- _Collected data_
▬▬▬▬▬▬

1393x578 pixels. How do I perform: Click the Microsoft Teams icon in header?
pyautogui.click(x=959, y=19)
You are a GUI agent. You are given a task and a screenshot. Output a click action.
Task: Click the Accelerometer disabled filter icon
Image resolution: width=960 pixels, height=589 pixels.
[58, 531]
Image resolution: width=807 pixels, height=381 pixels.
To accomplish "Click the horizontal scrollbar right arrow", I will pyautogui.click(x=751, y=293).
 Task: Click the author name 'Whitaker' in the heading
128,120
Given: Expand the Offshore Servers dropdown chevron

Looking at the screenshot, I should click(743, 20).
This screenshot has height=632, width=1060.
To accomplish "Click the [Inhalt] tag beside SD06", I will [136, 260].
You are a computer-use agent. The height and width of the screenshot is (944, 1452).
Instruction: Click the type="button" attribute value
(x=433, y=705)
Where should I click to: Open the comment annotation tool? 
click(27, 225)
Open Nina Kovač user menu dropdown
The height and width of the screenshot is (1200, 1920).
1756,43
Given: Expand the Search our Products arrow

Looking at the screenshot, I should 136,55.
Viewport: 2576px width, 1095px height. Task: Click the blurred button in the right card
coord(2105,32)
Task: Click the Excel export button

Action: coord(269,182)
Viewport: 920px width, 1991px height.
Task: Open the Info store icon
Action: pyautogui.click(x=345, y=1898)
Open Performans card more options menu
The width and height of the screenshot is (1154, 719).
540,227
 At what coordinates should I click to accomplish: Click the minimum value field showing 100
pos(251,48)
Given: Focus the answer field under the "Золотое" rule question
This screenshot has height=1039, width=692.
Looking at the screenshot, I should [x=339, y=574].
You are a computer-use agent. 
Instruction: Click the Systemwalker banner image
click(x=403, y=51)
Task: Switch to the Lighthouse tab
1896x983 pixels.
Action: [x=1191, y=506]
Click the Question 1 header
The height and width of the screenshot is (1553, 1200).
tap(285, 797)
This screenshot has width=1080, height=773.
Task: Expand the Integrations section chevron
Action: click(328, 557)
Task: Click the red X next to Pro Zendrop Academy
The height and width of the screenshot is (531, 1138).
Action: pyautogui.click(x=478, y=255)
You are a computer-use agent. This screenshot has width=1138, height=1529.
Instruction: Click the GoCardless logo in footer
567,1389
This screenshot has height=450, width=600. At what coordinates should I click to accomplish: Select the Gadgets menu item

▬▬▬▬▬▬

- _Problem description_
Your task is to reproduce exactly the lines that begin at the line containing "Given: Focus the" and end at the final line of the data above.

- _Response below_
Given: Focus the answer field under the "Золотое" rule question
This screenshot has height=1039, width=692.
Looking at the screenshot, I should [x=339, y=574].
You are a computer-use agent. 
Instruction: Click the Systemwalker banner image
click(x=403, y=51)
Task: Switch to the Lighthouse tab
1896x983 pixels.
Action: [x=1191, y=506]
Click the Question 1 header
The height and width of the screenshot is (1553, 1200).
tap(285, 797)
This screenshot has width=1080, height=773.
Task: Expand the Integrations section chevron
Action: click(328, 557)
Task: Click the red X next to Pro Zendrop Academy
The height and width of the screenshot is (531, 1138).
Action: pyautogui.click(x=478, y=255)
You are a computer-use agent. This screenshot has width=1138, height=1529.
Instruction: Click the GoCardless logo in footer
567,1389
This screenshot has height=450, width=600. At what coordinates should I click to accomplish: Select the Gadgets menu item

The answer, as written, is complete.